A DASH diet is nothing but a dietary approach in order to stop hypertension and high blood pressure. This diet mainly emphasizes to eat more amounts of vegetables, fruits, whole grains, low fat dairy products and lean protein. These foods are rich in calcium, potassium, protein and fiber which have the ability to lower blood pressure. This diet restricts the intake of foods which are high in saturated fats like the tropical oils, full fat dairy products and fatty meat along with various sweets and beverages which have high amounts of sugars.
When you follow DASH diet you should make sure to reduce the intake of sodium to 2300 milligrams per day and can reduce the amounts gradually. As it’s the best diet and can easily be followed for a longer period this is ranked as the best overall diet by the experts in the US.

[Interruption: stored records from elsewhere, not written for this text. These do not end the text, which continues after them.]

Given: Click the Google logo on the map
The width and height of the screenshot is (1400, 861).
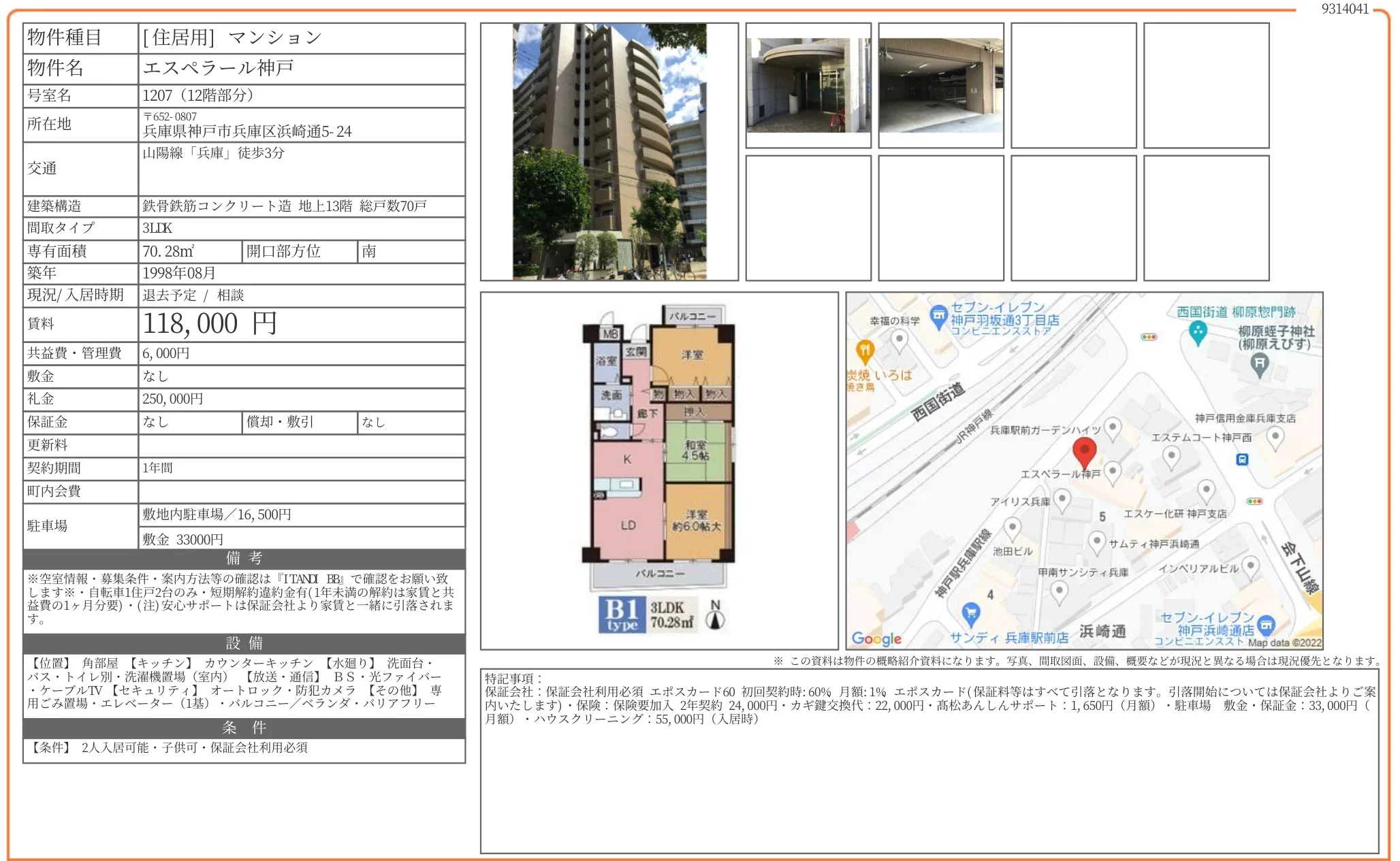Looking at the screenshot, I should [x=876, y=638].
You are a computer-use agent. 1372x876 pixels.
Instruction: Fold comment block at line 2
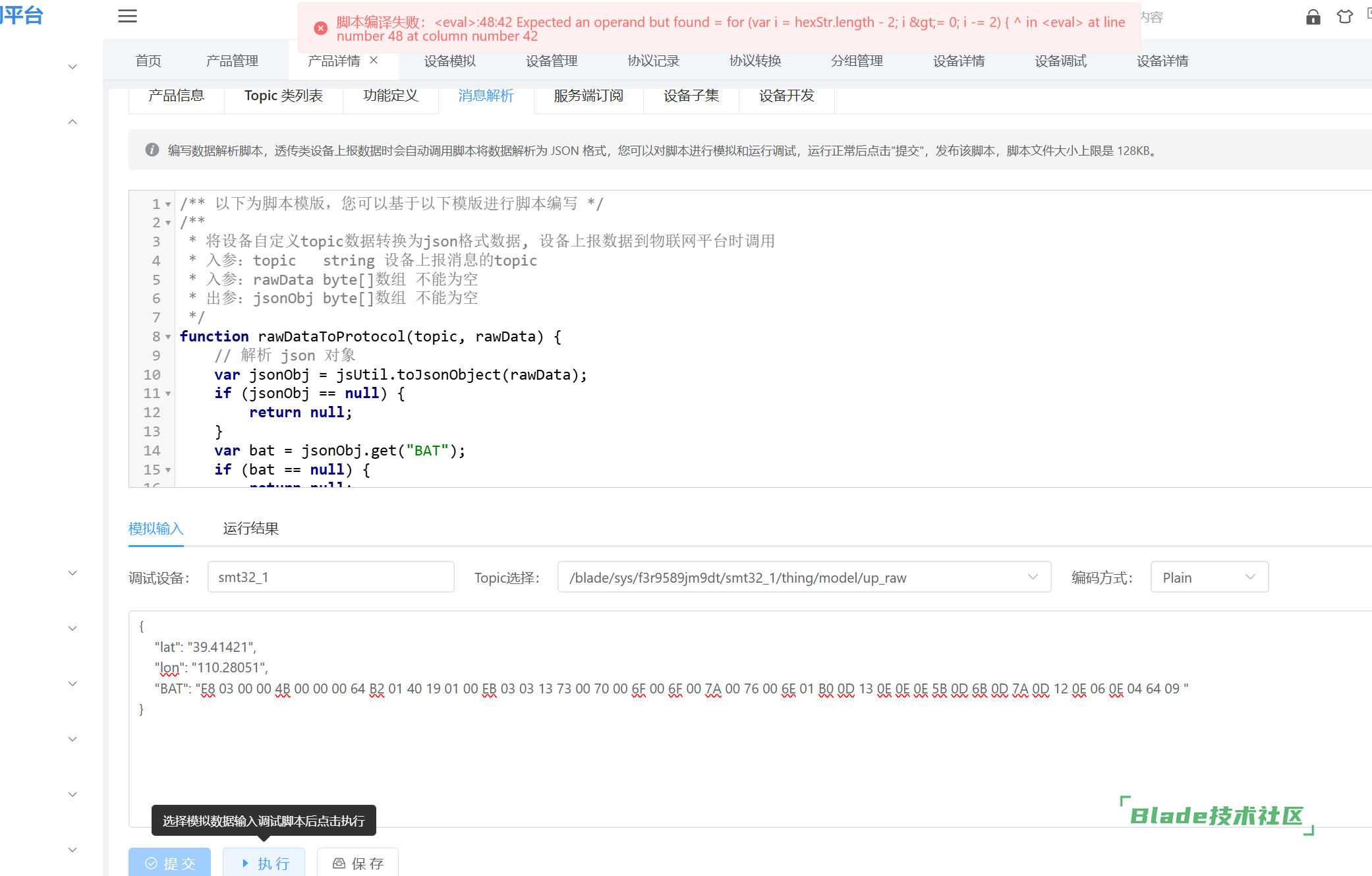(168, 223)
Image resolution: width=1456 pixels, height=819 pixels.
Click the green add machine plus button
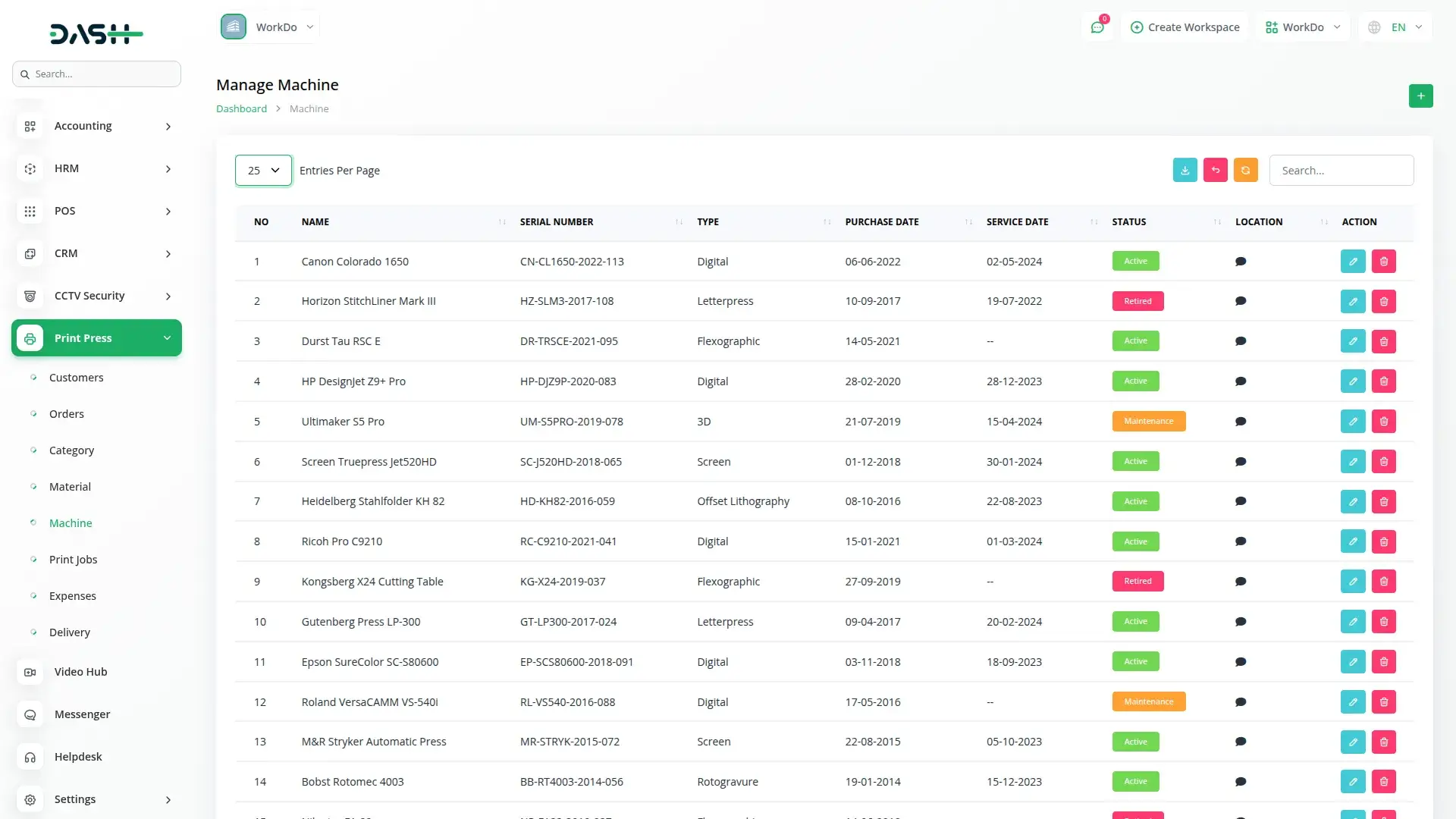(1420, 96)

Whenever you are planning to start a DASH diet always make sure to start gradually rather than making serious changes overnight. Always you should start with small changes whichever is possible to you. Primarily you can start adding a fruit or vegetable serving to your meal. Try to introduce 2 or more meat free meals in each of your week. Rather than adding salt make it a point to add some spices and herbs to make your food tasty. In snacks you can have almonds or pecans than a packet of chips. Replacing white flour with the whole wheat flour is always advisable as and when required. You should make it a point to go for a 15- minute walk after every meal or at least after your lunch and dinner or can go for both.

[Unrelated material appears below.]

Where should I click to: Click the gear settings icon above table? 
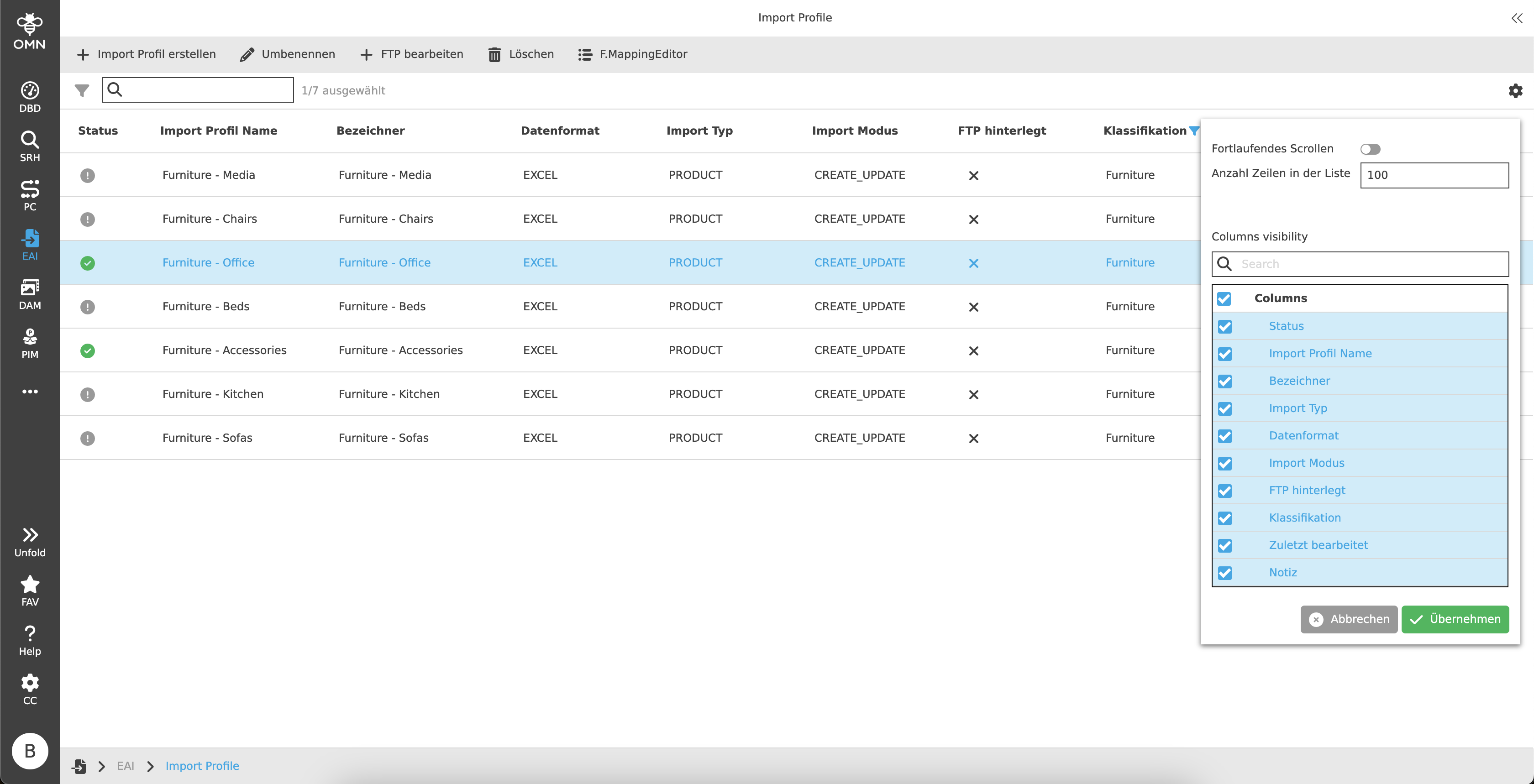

It’s all about controlling the intake of your calories which having the foods that are good for our body. It is one of the best diets plans available and by following it in the right way through designed plan for calorie intake you can lose weight while you can stay energetic and healthy than ever before. For those who love sugars and fatty foods it might be a bit tough but this diet doesn’t completely restrict you from having your favorite foods completely. You can add your favorite foods sometimes into your normal diet plan due to which there are higher chances that you can stick to it for a long term.